- [Task brief]: In the records below, find the lines that include "computer" and copy each.

** Dataset content follows **

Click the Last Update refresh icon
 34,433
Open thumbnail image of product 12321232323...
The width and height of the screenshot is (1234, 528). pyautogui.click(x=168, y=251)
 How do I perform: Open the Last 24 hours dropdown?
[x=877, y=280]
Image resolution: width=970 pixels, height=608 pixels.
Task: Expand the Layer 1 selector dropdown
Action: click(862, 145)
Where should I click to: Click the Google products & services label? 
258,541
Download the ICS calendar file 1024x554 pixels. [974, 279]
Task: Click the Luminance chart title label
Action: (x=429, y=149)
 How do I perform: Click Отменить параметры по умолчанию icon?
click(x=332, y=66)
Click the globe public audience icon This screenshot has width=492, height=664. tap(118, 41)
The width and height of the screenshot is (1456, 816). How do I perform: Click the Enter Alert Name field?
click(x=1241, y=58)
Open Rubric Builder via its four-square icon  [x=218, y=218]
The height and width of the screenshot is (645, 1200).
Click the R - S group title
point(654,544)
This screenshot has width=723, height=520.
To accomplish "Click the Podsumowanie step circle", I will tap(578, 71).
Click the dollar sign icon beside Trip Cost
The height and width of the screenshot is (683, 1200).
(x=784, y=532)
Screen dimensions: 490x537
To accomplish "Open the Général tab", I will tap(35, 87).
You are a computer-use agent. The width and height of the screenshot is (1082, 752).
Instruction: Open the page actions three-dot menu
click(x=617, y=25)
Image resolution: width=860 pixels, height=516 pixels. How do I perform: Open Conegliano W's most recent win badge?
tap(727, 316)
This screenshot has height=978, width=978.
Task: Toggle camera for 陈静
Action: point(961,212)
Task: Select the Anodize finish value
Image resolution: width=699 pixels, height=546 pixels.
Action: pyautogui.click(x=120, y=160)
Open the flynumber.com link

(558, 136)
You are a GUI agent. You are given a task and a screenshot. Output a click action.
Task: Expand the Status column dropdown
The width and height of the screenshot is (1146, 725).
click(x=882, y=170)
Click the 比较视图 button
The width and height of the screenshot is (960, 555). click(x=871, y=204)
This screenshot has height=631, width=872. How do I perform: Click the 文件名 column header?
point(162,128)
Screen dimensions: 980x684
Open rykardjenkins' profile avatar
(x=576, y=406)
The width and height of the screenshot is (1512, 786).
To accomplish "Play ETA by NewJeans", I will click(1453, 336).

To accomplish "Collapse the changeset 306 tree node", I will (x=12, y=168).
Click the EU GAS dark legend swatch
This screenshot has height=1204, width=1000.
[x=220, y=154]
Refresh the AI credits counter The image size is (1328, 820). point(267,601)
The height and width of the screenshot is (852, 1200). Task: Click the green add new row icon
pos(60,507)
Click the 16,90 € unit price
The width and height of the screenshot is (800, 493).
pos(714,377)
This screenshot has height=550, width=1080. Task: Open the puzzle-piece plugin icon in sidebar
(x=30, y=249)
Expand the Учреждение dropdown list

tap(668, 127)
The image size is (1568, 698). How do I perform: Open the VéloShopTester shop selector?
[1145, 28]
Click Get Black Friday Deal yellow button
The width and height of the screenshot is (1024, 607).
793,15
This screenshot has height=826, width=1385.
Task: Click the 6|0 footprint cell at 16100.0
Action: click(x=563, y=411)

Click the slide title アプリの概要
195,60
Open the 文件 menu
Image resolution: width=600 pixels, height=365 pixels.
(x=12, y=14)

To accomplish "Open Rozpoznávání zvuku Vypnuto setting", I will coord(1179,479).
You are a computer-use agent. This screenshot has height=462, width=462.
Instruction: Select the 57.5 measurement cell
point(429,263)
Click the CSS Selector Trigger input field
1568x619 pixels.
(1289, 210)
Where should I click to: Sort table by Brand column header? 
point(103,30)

** End of Dataset content **

- [Answer box]:
You are a computer-use agent. The width and height of the screenshot is (1082, 752).
You are a computer-use agent. This screenshot has height=462, width=462.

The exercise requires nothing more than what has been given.